▶ [DO THIS] Please convert every line of the entries below into a Markdown table with the columns Row and Content. Number each line in order and leave out blank lines.

^^^^^^^^

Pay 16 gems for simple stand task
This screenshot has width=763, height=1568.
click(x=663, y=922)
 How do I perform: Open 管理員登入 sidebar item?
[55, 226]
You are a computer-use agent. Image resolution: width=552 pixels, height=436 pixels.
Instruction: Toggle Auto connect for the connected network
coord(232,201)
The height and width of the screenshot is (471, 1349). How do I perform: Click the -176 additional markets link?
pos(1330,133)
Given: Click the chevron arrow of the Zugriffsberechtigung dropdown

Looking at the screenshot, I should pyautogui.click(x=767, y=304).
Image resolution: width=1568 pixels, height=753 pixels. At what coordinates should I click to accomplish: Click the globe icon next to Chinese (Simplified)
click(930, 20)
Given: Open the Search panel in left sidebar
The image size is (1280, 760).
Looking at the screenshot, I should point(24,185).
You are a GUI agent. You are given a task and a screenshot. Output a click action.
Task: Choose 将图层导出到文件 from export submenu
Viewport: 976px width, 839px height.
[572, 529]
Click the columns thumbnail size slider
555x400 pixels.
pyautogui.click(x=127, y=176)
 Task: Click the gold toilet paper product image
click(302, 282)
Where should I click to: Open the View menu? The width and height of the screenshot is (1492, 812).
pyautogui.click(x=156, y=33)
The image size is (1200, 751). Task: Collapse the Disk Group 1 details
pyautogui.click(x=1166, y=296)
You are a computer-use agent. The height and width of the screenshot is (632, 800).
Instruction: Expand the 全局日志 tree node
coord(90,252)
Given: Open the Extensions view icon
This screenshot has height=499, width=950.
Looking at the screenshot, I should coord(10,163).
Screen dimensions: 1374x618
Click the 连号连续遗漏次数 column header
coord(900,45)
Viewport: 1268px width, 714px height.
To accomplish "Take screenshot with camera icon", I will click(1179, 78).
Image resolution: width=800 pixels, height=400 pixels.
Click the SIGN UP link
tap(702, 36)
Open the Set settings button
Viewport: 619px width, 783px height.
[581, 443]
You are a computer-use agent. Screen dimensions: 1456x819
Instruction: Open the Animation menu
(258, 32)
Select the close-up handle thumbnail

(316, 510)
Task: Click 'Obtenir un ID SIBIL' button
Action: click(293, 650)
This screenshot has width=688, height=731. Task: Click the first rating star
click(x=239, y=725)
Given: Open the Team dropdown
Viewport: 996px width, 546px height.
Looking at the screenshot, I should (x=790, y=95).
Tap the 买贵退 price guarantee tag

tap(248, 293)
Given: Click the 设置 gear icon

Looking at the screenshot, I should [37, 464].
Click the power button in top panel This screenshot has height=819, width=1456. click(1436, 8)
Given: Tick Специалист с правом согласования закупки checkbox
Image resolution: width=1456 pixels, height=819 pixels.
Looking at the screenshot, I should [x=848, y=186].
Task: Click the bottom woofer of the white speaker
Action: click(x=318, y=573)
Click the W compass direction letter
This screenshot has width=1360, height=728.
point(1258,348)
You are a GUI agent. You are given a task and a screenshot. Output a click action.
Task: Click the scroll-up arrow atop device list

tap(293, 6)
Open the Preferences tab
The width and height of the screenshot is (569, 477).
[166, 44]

^^^^^^^^

▶ [FINAL RESULT]
| Row | Content |
|---|---|
| 1 | Pay 16 gems for simple stand task |
| 2 | This screenshot has width=763, height=1568. |
| 3 | click(x=663, y=922) |
| 4 |  How do I perform: Open 管理員登入 sidebar item? |
| 5 | [55, 226] |
| 6 | You are a computer-use agent. Image resolution: width=552 pixels, height=436 pixels. |
| 7 | Instruction: Toggle Auto connect for the connected network |
| 8 | coord(232,201) |
| 9 | The height and width of the screenshot is (471, 1349). How do I perform: Click the -176 additional markets link? |
| 10 | pos(1330,133) |
| 11 | Given: Click the chevron arrow of the Zugriffsberechtigung dropdown |
| 12 | Looking at the screenshot, I should pyautogui.click(x=767, y=304). |
| 13 | Image resolution: width=1568 pixels, height=753 pixels. At what coordinates should I click to accomplish: Click the globe icon next to Chinese (Simplified) |
| 14 | click(930, 20) |
| 15 | Given: Open the Search panel in left sidebar |
| 16 | The image size is (1280, 760). |
| 17 | Looking at the screenshot, I should point(24,185). |
| 18 | You are a GUI agent. You are given a task and a screenshot. Output a click action. |
| 19 | Task: Choose 将图层导出到文件 from export submenu |
| 20 | Viewport: 976px width, 839px height. |
| 21 | [572, 529] |
| 22 | Click the columns thumbnail size slider |
| 23 | 555x400 pixels. |
| 24 | pyautogui.click(x=127, y=176) |
| 25 |  Task: Click the gold toilet paper product image |
| 26 | click(302, 282) |
| 27 | Where should I click to: Open the View menu? The width and height of the screenshot is (1492, 812). |
| 28 | pyautogui.click(x=156, y=33) |
| 29 | The image size is (1200, 751). Task: Collapse the Disk Group 1 details |
| 30 | pyautogui.click(x=1166, y=296) |
| 31 | You are a computer-use agent. The height and width of the screenshot is (632, 800). |
| 32 | Instruction: Expand the 全局日志 tree node |
| 33 | coord(90,252) |
| 34 | Given: Open the Extensions view icon |
| 35 | This screenshot has height=499, width=950. |
| 36 | Looking at the screenshot, I should coord(10,163). |
| 37 | Screen dimensions: 1374x618 |
| 38 | Click the 连号连续遗漏次数 column header |
| 39 | coord(900,45) |
| 40 | Viewport: 1268px width, 714px height. |
| 41 | To accomplish "Take screenshot with camera icon", I will click(1179, 78). |
| 42 | Image resolution: width=800 pixels, height=400 pixels. |
| 43 | Click the SIGN UP link |
| 44 | tap(702, 36) |
| 45 | Open the Set settings button |
| 46 | Viewport: 619px width, 783px height. |
| 47 | [581, 443] |
| 48 | You are a computer-use agent. Screen dimensions: 1456x819 |
| 49 | Instruction: Open the Animation menu |
| 50 | (258, 32) |
| 51 | Select the close-up handle thumbnail |
| 52 | (316, 510) |
| 53 | Task: Click 'Obtenir un ID SIBIL' button |
| 54 | Action: click(293, 650) |
| 55 | This screenshot has width=688, height=731. Task: Click the first rating star |
| 56 | click(x=239, y=725) |
| 57 | Given: Open the Team dropdown |
| 58 | Viewport: 996px width, 546px height. |
| 59 | Looking at the screenshot, I should (x=790, y=95). |
| 60 | Tap the 买贵退 price guarantee tag |
| 61 | tap(248, 293) |
| 62 | Given: Click the 设置 gear icon |
| 63 | Looking at the screenshot, I should [37, 464]. |
| 64 | Click the power button in top panel This screenshot has height=819, width=1456. click(1436, 8) |
| 65 | Given: Tick Специалист с правом согласования закупки checkbox |
| 66 | Image resolution: width=1456 pixels, height=819 pixels. |
| 67 | Looking at the screenshot, I should [x=848, y=186]. |
| 68 | Task: Click the bottom woofer of the white speaker |
| 69 | Action: click(x=318, y=573) |
| 70 | Click the W compass direction letter |
| 71 | This screenshot has width=1360, height=728. |
| 72 | point(1258,348) |
| 73 | You are a GUI agent. You are given a task and a screenshot. Output a click action. |
| 74 | Task: Click the scroll-up arrow atop device list |
| 75 | tap(293, 6) |
| 76 | Open the Preferences tab |
| 77 | The width and height of the screenshot is (569, 477). |
| 78 | [166, 44] |